**Dataset items:**
▶

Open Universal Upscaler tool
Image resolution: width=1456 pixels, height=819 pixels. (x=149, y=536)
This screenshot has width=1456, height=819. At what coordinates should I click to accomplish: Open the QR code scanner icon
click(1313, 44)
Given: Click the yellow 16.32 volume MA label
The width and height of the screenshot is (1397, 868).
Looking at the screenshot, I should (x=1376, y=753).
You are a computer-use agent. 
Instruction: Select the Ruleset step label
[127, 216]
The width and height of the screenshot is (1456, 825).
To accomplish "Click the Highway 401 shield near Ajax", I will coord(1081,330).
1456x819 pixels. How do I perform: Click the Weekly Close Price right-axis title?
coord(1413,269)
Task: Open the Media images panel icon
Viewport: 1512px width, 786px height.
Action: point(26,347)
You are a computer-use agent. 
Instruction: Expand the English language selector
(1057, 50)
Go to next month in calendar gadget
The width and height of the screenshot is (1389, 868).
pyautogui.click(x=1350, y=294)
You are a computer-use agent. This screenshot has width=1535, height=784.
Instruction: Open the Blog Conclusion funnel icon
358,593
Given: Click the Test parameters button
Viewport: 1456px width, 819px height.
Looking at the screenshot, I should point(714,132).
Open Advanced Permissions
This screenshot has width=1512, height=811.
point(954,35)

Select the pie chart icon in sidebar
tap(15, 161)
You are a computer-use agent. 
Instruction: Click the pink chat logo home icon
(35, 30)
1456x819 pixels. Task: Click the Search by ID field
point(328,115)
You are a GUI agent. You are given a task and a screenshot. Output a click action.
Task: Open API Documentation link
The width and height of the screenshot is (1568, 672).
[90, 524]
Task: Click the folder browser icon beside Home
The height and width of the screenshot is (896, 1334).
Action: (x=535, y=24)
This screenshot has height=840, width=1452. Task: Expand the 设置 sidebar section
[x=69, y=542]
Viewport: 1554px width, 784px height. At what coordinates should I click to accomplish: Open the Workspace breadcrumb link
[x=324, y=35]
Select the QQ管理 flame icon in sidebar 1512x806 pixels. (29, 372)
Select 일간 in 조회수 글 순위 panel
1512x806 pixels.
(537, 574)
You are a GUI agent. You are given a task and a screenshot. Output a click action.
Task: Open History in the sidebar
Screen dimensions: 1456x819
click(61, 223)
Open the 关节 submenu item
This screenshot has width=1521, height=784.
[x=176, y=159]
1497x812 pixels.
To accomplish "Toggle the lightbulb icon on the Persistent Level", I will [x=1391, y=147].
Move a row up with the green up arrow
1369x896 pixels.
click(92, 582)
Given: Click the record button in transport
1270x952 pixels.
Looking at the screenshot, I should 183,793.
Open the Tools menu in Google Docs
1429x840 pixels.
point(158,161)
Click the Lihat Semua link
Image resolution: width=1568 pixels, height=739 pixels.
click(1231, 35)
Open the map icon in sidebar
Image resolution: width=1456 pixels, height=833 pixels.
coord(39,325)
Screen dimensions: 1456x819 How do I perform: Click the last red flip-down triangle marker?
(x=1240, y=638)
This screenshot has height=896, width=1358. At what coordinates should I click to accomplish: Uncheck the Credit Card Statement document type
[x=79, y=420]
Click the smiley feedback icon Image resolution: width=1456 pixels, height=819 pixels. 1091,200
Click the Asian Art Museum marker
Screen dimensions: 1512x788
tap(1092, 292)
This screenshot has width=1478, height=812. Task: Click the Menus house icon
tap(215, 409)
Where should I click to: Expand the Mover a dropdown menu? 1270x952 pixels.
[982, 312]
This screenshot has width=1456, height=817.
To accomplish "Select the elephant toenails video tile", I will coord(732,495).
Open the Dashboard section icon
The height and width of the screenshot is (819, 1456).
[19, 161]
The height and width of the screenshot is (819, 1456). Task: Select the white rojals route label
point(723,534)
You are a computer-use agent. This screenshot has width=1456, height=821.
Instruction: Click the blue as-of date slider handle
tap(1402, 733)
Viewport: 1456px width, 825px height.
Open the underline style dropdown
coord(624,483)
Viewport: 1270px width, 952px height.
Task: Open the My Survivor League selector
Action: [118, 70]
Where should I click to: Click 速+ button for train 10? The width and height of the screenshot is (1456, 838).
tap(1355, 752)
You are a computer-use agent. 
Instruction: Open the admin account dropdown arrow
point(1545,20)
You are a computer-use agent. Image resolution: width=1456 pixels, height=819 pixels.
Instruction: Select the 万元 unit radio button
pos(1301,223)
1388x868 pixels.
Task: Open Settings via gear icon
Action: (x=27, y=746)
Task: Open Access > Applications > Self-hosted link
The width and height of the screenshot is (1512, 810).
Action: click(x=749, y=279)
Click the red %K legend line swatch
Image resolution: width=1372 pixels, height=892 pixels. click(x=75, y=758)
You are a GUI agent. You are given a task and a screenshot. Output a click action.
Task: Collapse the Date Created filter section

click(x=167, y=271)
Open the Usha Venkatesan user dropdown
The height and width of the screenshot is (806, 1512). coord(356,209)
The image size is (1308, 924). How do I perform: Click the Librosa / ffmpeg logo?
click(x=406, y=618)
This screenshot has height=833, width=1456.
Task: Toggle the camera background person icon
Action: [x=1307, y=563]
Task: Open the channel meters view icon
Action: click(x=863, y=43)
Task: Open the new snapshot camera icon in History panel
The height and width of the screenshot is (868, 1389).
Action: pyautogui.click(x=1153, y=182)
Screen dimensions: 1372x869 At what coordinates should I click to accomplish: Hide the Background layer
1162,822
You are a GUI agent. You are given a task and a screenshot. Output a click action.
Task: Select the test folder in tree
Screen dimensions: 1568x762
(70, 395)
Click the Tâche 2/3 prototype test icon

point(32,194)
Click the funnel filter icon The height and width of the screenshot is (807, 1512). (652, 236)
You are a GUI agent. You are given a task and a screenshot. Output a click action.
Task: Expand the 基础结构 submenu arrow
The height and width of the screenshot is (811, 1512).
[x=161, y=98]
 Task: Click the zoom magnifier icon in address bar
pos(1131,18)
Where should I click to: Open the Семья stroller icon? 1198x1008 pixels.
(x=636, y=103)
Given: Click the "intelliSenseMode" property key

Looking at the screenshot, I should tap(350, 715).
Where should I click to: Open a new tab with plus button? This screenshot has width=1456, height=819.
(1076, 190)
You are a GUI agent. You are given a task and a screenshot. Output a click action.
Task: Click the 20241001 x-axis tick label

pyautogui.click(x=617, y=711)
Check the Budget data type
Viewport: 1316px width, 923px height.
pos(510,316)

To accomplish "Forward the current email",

◀

**Instructions to follow:** Your answer should be the lines above from the one containing "1369x896 pixels." through the one containing "Click the Lihat Semua link", copied exactly and with both ends kept.

**Answer for this exercise:**
1369x896 pixels.
click(92, 582)
Given: Click the record button in transport
1270x952 pixels.
Looking at the screenshot, I should 183,793.
Open the Tools menu in Google Docs
1429x840 pixels.
point(158,161)
Click the Lihat Semua link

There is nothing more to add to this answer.